When presenting the results from both aspects (fit quality and ability to predict), it was apparent that, in general, the power model proved to be the most appropriate choice for describing learning curves and thus machine learning algorithms’ performance. The results of the conducted research are consistent with the findings of authors in the area of machine learning, e.g., Frey and Fischer [6], Last [8] and Provost et al. [28].

Interestingly, the results contradict the findings of Heathcote et al. [11] who were modeling and observing human cognitive performance and found out that the exponential law is the best to describe an individual learner and that the power law may be observed only at the generalization level. However, the power law was again better at describing a combined motor-cognitive task [40]. There is additional research needed to explain why and when human and machine learners might be different in their performances.

The novelty of our research is in providing a systematic and concise answer regarding the shape of learning curves produced by artificial learning algorithms. No previous study has utilized a broad set of datasets and statistically validated the results. The studies mentioned here and in the related works have been working with mostly singlular machine learners and at best with a few datasets. As opposed to other studies, we have systematically investigated the performance and ability to predict of four commonly used machine learning algorithms over a substantial number of datasets, employing rigorous statistical methods.

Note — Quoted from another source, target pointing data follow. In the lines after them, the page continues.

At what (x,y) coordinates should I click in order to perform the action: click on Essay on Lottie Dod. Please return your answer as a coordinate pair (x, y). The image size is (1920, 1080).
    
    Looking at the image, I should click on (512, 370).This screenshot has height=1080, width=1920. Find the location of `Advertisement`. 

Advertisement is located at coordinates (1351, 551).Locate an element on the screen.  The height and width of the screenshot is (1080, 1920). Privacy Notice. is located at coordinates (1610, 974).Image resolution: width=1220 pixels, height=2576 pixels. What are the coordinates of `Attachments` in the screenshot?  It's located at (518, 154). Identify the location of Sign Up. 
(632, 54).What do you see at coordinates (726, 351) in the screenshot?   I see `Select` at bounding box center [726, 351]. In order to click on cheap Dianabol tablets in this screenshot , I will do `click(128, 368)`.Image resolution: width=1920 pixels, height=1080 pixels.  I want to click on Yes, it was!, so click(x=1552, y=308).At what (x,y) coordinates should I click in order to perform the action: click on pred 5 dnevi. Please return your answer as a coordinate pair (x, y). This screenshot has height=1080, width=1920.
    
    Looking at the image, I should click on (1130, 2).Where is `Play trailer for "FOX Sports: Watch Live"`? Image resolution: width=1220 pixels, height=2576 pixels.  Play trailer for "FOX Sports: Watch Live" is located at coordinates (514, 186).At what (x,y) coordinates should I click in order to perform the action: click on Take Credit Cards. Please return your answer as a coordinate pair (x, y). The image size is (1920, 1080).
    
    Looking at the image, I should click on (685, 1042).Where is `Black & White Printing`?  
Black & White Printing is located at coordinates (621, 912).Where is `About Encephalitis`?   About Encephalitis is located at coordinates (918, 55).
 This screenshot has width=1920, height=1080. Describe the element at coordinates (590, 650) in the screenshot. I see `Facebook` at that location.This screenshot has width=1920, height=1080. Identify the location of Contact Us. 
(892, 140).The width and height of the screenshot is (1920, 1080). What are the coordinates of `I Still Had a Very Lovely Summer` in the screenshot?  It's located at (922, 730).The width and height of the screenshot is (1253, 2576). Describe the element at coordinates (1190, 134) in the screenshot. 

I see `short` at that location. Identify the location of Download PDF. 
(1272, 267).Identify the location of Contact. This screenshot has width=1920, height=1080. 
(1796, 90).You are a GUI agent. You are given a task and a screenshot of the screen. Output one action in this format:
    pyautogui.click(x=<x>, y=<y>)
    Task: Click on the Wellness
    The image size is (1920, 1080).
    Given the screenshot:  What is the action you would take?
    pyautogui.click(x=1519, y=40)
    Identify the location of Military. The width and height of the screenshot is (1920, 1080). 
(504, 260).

The prevailing power law should be researchers’ first choice when measuring the performance of a learner at the individual level (a single machine learning algorithm) or at the generalized level (several algorithms). However, consistent with the observations of [15,23], a combination of decisions taken during the machine learning process (e.g., combination of datasets, selected classifiers, fitting parameters, pretraining, fine-tuning, etc.) determine the shape of the learning curve.

Our results can serve as important input to the practitioners who try to improve their results by changing the internal parameters of the machine learning algorithm used. The question for the practitioners is whether these changes lead to shifting the learning curve, or to a better generalization. Determining whether or not the change(s) affect the power-law exponent can lead to immense accuracy improvements. These can be implemented early in the process.

We have shown that for most problems it is possible to determine the best-fitting model and the best predicting model, but that there are special cases where the learning curve is difficult to characterize.

Future work should examine these cases in greater detail with the intention to identify and describe combinations of characteristics for which the power law is not the most suitable descriptor. A prominent area of the future studies is the impact of using data processing techniques (e.g., filtering, augmentation, cleaning) on the learning curves. Additionally, further studies should seek to find out which model is best for a specific algorithm.